Louisiana Senate Advances 15-Week Abortion Ban, Following Mississippi’s Lead

The Louisiana Senate approved a bill on Wednesday that would ban abortion after 15 weeks of pregnancy, threatening doctors who perform such abortions with up to 10 years in prison and $100,000 in fines. The Louisiana bill is explicitly based off one that was passed in Mississippi last month and was swiftly blocked by a federal judge. Louisiana lawmakers added an amendment to their bill to prevent it from taking effect until courts rule on Mississippi’s law.

As we reported earlier this year, the national Religious Right group Alliance Defending Freedom has said that the Mississippi bill was the first step in its strategy to introduce progressively more restrictive abortion bans in “carefully targeted states.” An ADF attorney told an anti-choice gathering in January that “once we get these first-trimester limitations in place, we’re going to go for a complete ban on abortion except to save the life of the mother.”

ADF has been circumspect about its role in crafting Mississippi’s bill, telling Salon simply, “From time to time, lawmakers ask ADF attorneys to review the constitutionality of proposed legislation.”

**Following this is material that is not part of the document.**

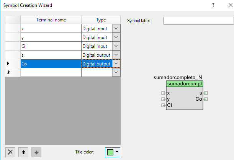The height and width of the screenshot is (160, 234).
Task: Expand Type dropdown for terminal Ci
Action: click(116, 46)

A One News Now story on the Louisiana bill says that the Mississippi Center for Public Policy “helped lawmaker’s write Mississippi’s law.” MCPP is a member of the State Policy Network, an affiliation of state conservative think tanks that exchange ideas on legislation.

One key difference between the Louisiana and Mississippi measures is that Mississippi’s law bans abortion after “15 weeks’ gestation,” or 15 weeks after the start of a woman’s last menstrual period, which is the measurement used by most medical professionals. Louisiana’s bill would ban the procedure “15 weeks after conception,” which makes it closer to a 17-week ban.